もちろん何も知らない僕は「どうぞ」と(当たり前だが)交代した。

お付きの者も全員腹ごしらえに行って、勝新太郎一人の控え室の前に僕は居た。
その時部屋の中から「おーい玉緒」と妻を呼ぶ勝の声が聞こえてきた。
僕がノックして控え室に入り「玉緒さんは今、森繁さんのところへ行ってます」と告げると、どこか寂しげだったが、にっこりとまるで人を包み込むような笑顔の勝新太郎が鏡の前に座っていた。
シワになるせいかズボンは履かず、白のタキシードの上着姿でメイクを整えていた勝は僕に「すまないがパンか何か食べる物がないかな?」と言った。
テーブルの上を見ると弁当の折りに手はつけてなかったが、今から考えると癌闘病中の身だ、食欲が無かったのも無理はないだろう。
「分かりました、すぐに用意します」と応えた僕に、またにっこりと笑顔で少し恥ずかしそうに頷いてくれた。

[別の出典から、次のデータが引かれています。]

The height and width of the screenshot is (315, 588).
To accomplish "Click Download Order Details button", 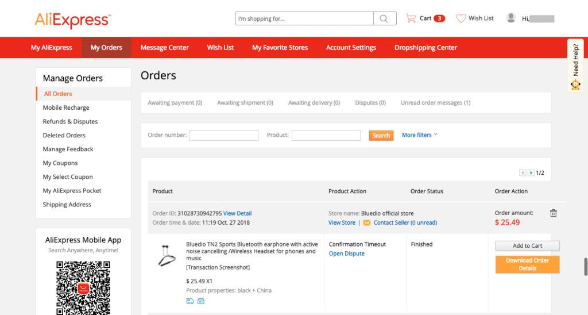I will pyautogui.click(x=527, y=264).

丁度僕が部屋を出たとき、玉緒さんが「すみませんでした」と帰ってきたので、「勝さんがパンを食べたいとおっしゃってたので、誰かに買いに行かせますが何がよろしいでしょう?」と聞くと、「メロンパンか何かあればお願いします」と丁寧に首を傾げながらこれまた夫に負けず劣らずの笑顔で言った。
(このとき僕はこの夫婦の「役」ではない、中からにじみ出る人柄の良さを感じた)

この後も色々とあったのだが、こういう舞台裏の話はこの辺にしておこう。